Which brings her back to one of her chief anxieties about the time, not too distant now she hopes, when Gerry will be discharged from the Army and join her in Seattle. How will he get on with the children? Will he find them as bothersome as he does most children? As their aunt, she sees few flaws in her darling nieces, but what if he is annoyed by their childish ways? What if Patty gets into the paint again, as she did when she was left to her own devices with Ardella? In a matter of an hour, they had transferred, via their hands, most of a half-gallon of white enamel paint to the back of the shop building as high as they could reach, and dribbled the rest over the swing and teeter totter. How will he react to little Linda Lee? She was sick earlier this month, but is back to normal now “hopping around like a cricket and grinning like a chessy cat.” What if he tries to take her picture and she freezes up at the sight of the “little black box [and] sets her jaw for all the world like Grandma Stoffer and looks as if she’d bite a nail in two?” All so perfectly normal and harmless in a tiny child, but Gerry won’t understand it at all.
A sudden gust ignites a shower of sparks in the grate. Ebba yawns and stretches, suddenly too sleepy to write any more. After banking the fire, she changes into her flannel nightgown, sinks into the green couch, and covers up with a warm woolly Hudson’s Bay blanket. She’ll finish the letter tomorrow, and write to Binks too. 
 All details taken from contemporaneous letters, later letters, and Bob's recollections.
 Ames Lake is west of Lake Sammamish. The National Speed Limit was enacted on October 28, 1942.
 One of the first two books Ebba bought for Patty.
 This couch is now in the big room at the Big Lake cabin.
 He eventually died of hepatitis secondary to alcoholism; he showed up on an autopsy table when Bob was in medical school.

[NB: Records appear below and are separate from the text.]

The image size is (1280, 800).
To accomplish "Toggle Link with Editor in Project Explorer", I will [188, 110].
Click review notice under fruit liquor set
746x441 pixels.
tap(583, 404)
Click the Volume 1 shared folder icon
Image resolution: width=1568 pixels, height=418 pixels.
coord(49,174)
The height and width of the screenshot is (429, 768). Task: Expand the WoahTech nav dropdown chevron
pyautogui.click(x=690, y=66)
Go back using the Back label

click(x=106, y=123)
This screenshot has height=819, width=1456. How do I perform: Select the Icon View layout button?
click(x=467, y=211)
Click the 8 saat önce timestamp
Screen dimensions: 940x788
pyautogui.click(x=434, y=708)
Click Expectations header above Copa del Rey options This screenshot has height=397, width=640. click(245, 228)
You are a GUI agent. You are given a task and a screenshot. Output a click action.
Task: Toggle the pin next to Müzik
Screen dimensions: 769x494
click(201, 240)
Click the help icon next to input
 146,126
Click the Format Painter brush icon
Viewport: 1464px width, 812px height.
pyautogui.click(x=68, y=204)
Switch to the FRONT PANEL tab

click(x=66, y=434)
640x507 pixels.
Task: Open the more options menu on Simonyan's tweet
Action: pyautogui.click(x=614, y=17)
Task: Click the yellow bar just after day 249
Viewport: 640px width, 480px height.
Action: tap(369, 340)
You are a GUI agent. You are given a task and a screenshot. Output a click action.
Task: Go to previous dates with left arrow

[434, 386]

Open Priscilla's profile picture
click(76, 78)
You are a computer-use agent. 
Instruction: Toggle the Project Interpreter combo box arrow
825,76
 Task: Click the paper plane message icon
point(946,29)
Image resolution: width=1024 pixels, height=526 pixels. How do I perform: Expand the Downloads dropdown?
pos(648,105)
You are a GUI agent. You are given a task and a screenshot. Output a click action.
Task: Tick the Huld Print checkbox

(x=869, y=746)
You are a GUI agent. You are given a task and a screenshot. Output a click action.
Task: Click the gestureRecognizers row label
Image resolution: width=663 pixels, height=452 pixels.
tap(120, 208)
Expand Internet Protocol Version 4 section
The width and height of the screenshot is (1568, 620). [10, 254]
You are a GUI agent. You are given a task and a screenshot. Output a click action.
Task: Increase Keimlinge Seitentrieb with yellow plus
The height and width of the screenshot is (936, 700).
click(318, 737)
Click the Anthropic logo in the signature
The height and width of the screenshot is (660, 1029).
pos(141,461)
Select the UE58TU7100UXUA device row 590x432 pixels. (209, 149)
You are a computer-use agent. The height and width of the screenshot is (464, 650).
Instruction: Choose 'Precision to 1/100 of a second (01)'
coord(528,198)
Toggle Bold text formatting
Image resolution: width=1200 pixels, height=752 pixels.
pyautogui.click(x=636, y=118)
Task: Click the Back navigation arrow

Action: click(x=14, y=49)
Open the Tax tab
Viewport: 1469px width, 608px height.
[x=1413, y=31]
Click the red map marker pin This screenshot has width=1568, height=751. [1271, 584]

 Chippers ground and chipped weld splatter, high spots, burrs, weld slag, and rust from metal surfaces of ships to improve their appearance or prepare them for painting.
 Sheetmetal mechanics fabricated, assembled, installed, and repaired sheet-metal.
 At the combined Todd Shipyards/Seattle-Tacoma Shipbuilding operation, 55,000 men and women built 5 freighters, 2 transports, 46 destroyers, 37 escort carriers, 5 gasoline tankers, and 6 destroyer tenders. Puget Sound Bridge and Drydock/Associated Shipbuilders turned out 38 minesweepers, 3 seaplane tenders, 10 floating drydock workshops, 15 covered wooden lighters, and 3 wooden tugboats. The Puget Sound Naval Shipyard in Bremerton built 8 destroyers, 8 destroyer escorts, and 5 escort aircraft carriers. At the Lake Washington Shipyard, 6,000 workers repaired merchant vessels and ferries and turned out ships for the Navy. Fifteen smaller shipyards in the area also produced vessels for the war effort. (from HistoryLink.org)
 During the war years, Boeing's Seattle and Renton plants produced 8,200 planes, including 6,981 B-17s and more than 1,000 giant B-29s. (from HistoryLink.org)
 Seattle ranked as one of the top three cities in the nation in war contracts per capita, and Washington state ranked as one of the top two in the nation for war contracts per capita. (from HistoryLink.org)
 We have all of Gerry’s lusterless correspondence, saved by Ebba, along with Ebba’s November 3, 1942 letter to Binks, in which Patty Lou’s party and its aftermath are described. None of Ebba’s letters to Gerry survive.